Tuesday, March 10, 2009
Ok, apparently I *can* relax for a month. :) The day right after I declared my commitment to the Shred/tracking/Cardio for March, I came down with a horrible cold/flu. It was just a head cold at first and I tried to work out through it, but it killed me and I spent the next few days recovering from that. And I'm still blah. I think I'm slightly better now, though still congested. But my quarter is almost over, so there's less stress. I just feel so hopeless now. I haven't been to the gym so I haven't weighed myself but I feel HUGE. Like, way bigger than when I started this 'journey'. Blah. It's very frustrating and I can't seem to find my way back even to my pre-SP weight. I'm going to go to the gym tomorrow for a light workout and weigh myself then just to see where I'm at. And then I'll probably be thrown into a depressive state for a few hours. :) Just kidding. I'm kind of just giving in. If my body wants to be fatter right now, so be it. I'm changing my focus to increasing my energy levels. So I'm adding new goals for the next 32 days. I figure I'm already on the Lent plan, I might as well ride that as much as I can. I have stuck 100% with my Lent commitments. Thought the only physical goal was no pop. Drinking no pop has made me really thirsty. What do people drink?!? Milk doesn't touch the thirst for some reason. The Crystal Light stuff is good but you can only drink so much of it. And besides that, there's water.

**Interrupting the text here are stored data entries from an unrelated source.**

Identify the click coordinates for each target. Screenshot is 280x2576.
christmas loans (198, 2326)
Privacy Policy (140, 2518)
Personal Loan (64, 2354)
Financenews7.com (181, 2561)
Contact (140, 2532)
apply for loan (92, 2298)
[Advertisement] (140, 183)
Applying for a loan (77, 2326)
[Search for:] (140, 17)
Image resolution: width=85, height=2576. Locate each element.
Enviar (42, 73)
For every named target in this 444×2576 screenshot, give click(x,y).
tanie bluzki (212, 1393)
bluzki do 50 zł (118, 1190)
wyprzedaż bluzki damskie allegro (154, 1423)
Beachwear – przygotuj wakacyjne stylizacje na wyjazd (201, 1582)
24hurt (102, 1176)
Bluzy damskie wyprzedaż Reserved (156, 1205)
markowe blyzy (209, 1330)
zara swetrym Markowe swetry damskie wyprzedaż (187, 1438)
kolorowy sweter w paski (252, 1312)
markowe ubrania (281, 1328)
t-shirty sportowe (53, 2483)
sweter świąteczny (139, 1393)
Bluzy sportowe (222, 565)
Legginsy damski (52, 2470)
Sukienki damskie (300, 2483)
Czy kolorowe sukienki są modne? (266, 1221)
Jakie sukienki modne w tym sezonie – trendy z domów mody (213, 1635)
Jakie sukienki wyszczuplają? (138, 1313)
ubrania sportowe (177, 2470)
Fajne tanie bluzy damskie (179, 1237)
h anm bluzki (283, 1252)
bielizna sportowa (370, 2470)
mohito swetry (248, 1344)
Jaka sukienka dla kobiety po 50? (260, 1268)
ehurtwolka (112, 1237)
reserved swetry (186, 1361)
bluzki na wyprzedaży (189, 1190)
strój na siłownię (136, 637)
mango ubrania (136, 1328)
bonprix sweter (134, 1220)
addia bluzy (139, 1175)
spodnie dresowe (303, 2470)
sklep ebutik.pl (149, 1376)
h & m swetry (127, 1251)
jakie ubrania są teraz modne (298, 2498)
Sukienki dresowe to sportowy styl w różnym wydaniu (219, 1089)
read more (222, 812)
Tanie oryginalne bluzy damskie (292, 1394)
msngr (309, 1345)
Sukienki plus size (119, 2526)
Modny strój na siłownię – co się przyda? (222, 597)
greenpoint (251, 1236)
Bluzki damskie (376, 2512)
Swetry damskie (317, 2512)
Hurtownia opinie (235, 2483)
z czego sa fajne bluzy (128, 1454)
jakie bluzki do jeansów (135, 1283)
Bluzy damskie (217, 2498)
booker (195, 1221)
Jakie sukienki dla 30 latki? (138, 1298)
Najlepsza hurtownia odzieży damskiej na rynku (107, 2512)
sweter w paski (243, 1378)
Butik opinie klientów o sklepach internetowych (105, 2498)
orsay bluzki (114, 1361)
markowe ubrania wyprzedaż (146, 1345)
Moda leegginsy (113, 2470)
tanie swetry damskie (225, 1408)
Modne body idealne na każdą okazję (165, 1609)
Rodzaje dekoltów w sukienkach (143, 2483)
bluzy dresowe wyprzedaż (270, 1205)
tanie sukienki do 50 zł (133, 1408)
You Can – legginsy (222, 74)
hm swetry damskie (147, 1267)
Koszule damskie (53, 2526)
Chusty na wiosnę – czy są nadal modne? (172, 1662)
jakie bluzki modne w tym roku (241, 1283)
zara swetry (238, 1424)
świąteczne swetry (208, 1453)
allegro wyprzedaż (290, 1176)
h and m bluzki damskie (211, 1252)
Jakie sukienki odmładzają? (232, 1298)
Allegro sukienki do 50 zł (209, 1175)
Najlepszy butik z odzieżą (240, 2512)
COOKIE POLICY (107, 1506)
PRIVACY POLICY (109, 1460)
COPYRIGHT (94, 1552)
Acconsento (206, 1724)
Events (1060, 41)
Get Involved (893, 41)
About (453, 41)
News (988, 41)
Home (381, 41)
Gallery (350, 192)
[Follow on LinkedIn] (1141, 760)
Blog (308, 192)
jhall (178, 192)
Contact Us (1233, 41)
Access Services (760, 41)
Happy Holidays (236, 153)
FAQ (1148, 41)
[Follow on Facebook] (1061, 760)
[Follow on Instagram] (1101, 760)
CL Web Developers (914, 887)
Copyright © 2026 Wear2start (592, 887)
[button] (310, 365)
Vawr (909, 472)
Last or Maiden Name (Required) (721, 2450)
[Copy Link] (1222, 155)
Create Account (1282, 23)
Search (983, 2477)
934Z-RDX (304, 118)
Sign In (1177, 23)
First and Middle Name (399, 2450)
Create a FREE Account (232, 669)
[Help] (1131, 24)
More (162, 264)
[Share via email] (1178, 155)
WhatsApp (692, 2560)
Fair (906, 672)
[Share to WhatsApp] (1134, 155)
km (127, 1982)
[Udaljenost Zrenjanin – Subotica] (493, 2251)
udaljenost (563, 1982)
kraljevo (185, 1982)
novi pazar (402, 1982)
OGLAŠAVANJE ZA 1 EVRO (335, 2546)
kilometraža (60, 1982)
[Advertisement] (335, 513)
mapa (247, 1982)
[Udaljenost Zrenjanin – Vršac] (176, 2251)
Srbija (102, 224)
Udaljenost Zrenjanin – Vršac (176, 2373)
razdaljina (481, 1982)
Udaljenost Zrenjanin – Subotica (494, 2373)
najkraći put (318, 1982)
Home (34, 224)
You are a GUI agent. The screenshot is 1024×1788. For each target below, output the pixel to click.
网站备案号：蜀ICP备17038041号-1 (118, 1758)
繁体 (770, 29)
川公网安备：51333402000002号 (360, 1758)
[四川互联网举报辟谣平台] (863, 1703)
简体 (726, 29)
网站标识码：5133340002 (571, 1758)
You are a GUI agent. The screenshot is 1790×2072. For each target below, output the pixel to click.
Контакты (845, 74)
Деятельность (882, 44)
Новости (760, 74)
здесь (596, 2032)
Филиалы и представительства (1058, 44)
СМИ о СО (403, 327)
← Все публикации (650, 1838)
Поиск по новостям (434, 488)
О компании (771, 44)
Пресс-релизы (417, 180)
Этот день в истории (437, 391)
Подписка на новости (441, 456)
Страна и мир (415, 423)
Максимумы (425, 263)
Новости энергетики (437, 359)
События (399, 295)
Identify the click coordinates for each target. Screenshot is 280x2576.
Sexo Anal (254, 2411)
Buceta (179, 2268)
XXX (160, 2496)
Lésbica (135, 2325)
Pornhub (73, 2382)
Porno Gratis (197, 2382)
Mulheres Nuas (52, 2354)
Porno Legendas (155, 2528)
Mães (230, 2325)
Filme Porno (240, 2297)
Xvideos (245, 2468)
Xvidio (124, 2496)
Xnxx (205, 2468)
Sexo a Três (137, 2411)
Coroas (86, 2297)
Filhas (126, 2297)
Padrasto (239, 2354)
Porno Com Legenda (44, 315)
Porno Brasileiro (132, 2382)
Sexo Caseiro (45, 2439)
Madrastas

Joy. Anyway, my new 'energy' goals are:
1) Multivitamin every day
2) Exercise 20 min a day
3) 4 glasses of pure H20 a day
While trying to eat less empty food and more nutrient-rich food. I have issues with that. Sugary food makes my mind happy.
So let's start again, shall we? I can't wait for the weigh-in tomorrow. It could be anywhere from 125-135 I think. Blah.